# I'm Baaaaaaaaaaaaacccccckkkkk!!!!



## Acadia Hiker (May 29, 2007)

Life is funny and impossible to understand. That's one important thing I have learned in the last two years.

After a devastating divorce (emotionally and financially), selling my '07 Tundra, deciding to sell my Outback (about the only thing I "won"), receiving not a single interest in said portable hotel room, and finally regaining myself and my finances, I have returned to the home I loved so much. I'm back Outbackers! Decided to keep the OB and bought a 2010 Tundra yesterday. Did I neglect to mention that I've also met my soulmate?









Plan on seeing a lot of my happy, smiling face around here again. Wolfie, grab Staff and protect yourself.
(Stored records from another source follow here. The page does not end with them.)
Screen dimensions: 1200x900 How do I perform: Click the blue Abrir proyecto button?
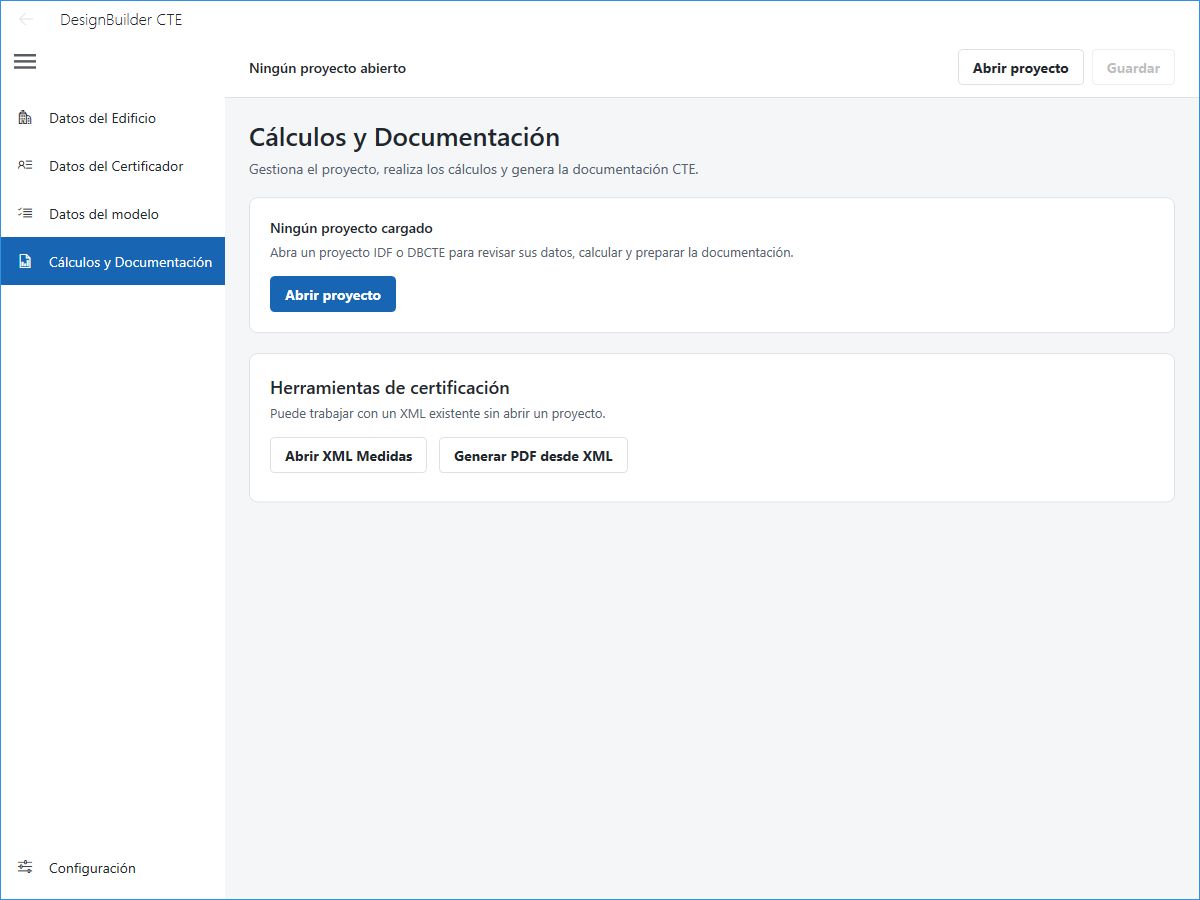coord(333,295)
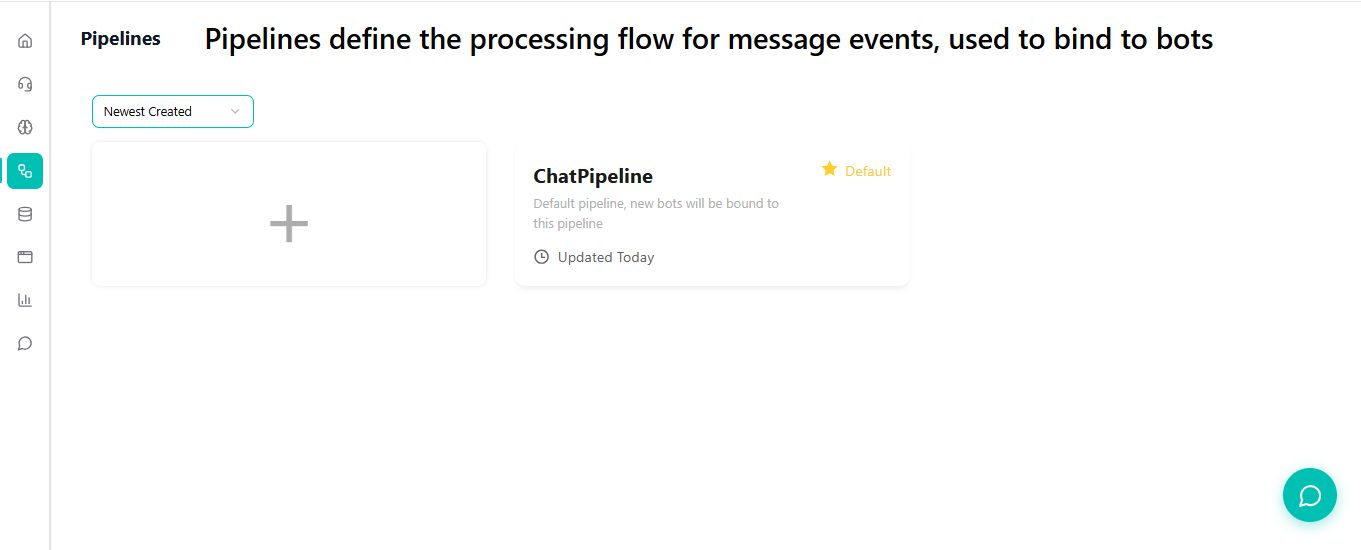Click the pipelines description banner text
The width and height of the screenshot is (1361, 550).
click(708, 39)
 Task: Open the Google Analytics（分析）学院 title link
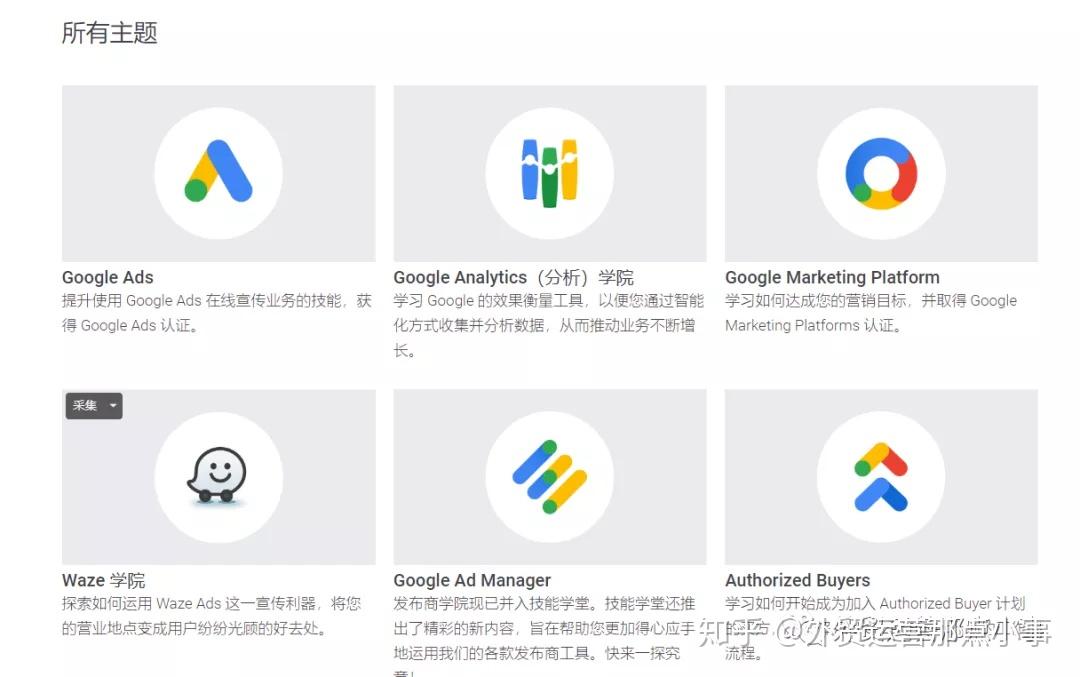pos(513,278)
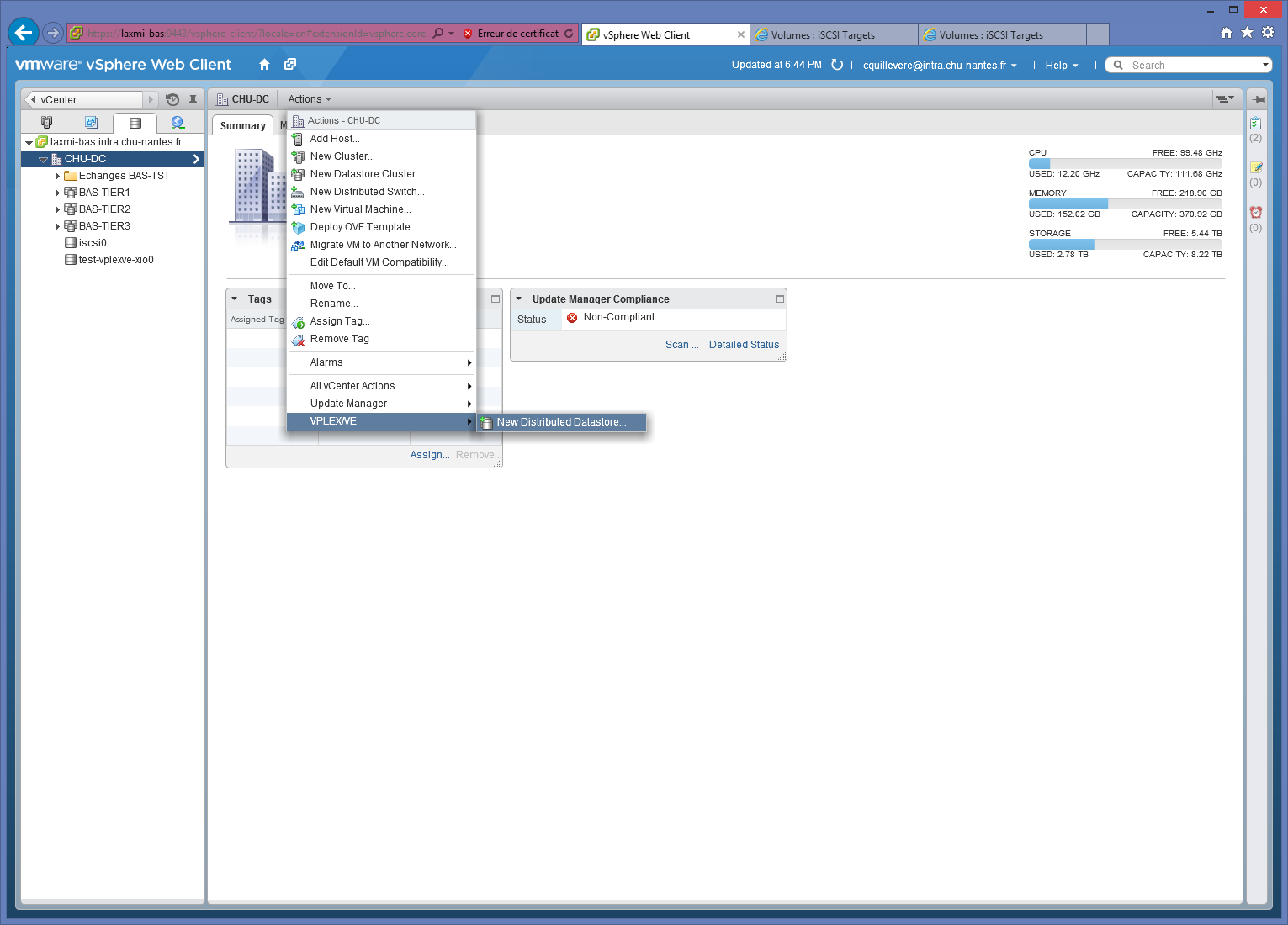Click the Assign link in Tags panel

(x=429, y=455)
Now, how the heck do I hook this thing up again to tow????


----------



## PDX_Doug (Nov 16, 2004)

That's great news, Bernie.
Welcome home!

Happy Trails,
Doug


----------



## clarkely (Sep 15, 2008)

Bernie - Glad to see you back and that life, love and camping are back in order for you!!!


----------



## Nathan (Jan 2, 2007)

Glad to hear things are looking up! Welcome back!


----------



## Oregon_Camper (Sep 13, 2004)

Welcome back....we left a light on for ya.


----------



## Livin4Weekenz Too (Jun 22, 2011)

Welcome back!! Looking forward to hopefully getting together and camping again!!! Glad to see you are lovin' life!! Congrats and good luck!! 
Happy Trails!!!









Jen


----------



## Grover (Jul 19, 2010)

Well, since you didn't let us know you were coming, all that is left is a back in space on the end. Pull up a chair, grab a glass and enjoy our band or campers.
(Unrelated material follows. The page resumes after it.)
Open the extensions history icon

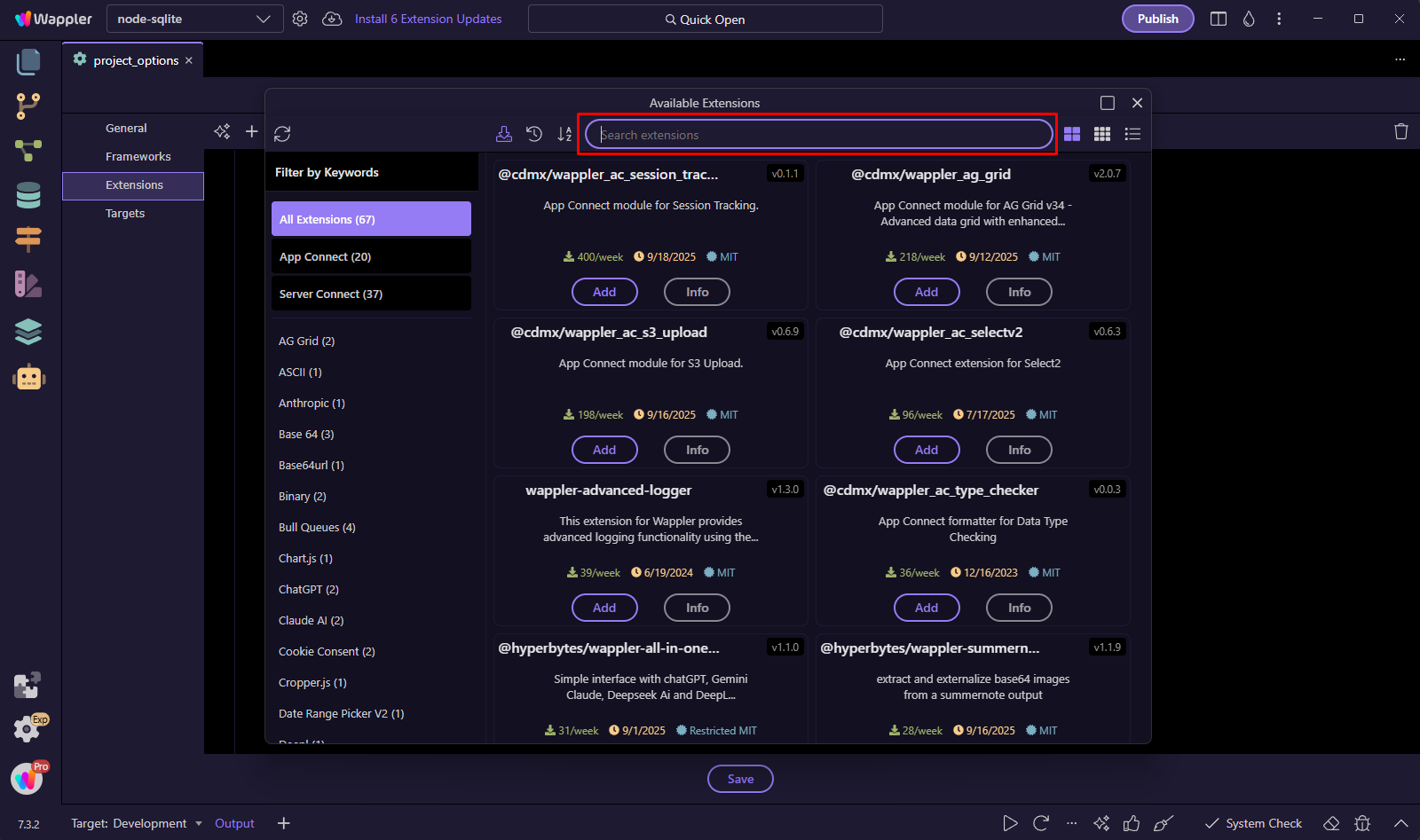[x=534, y=134]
I consider this place a virtual campfire and would be honored to have you back.


----------



## egregg57 (Feb 13, 2006)

I have taken complete control of Wolfie. Staff is powerless and Skullwood rules! MwaHaaHa Ha!


----------



## Calvin&Hobbes (May 24, 2006)

egregg57 said:


> I have taken complete control of Wolfie. Staff is powerless and Skullwood rules! MwaHaaHa Ha!


 See? this place is kinda like watching a mini series... you might miss a show or two in the middle, but you can get caught up pretty quick....Welcome back!


----------



## Doxie-Doglover-Too (Jan 25, 2007)

Good to have you back Bernie


----------



## Doxie-Doglover-Too (Jan 25, 2007)

The Wolfegg show is still on.


----------



## wolfwood (Sep 19, 2005)

Bernie - boy did we miss you! As you can see, Eric is still living out some computer game fantasy. Fear not - the dark lord will not prevail. Staff looks forward to fighting off thunderstorms with you again!


----------



## luckylynn (Jan 9, 2007)

egregg57 said:


> I have taken complete control of Wolfie. Staff is powerless and Skullwood rules! MwaHaaHa Ha!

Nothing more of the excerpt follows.